** Start of GIVEN DATA **
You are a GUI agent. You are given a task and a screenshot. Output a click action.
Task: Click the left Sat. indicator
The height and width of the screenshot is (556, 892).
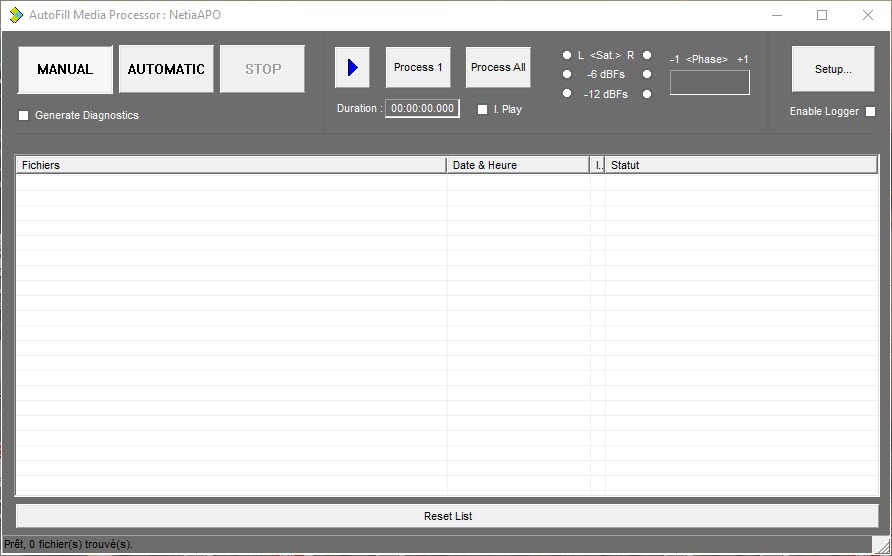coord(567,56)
** End of GIVEN DATA **
** Start of GIVEN DATA **
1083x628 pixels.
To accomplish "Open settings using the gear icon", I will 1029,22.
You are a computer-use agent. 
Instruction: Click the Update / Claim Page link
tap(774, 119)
** End of GIVEN DATA **
** Start of GIVEN DATA **
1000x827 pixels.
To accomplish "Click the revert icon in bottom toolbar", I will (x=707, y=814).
** End of GIVEN DATA **
▶ **INSTRUCTIONS TO FOLLOW**: Pull out each line of the records above that contains the word "accomplish", and copy those lines.

▶ **ANSWER IN FULL**:
To accomplish "Open settings using the gear icon", I will 1029,22.
To accomplish "Click the revert icon in bottom toolbar", I will (x=707, y=814).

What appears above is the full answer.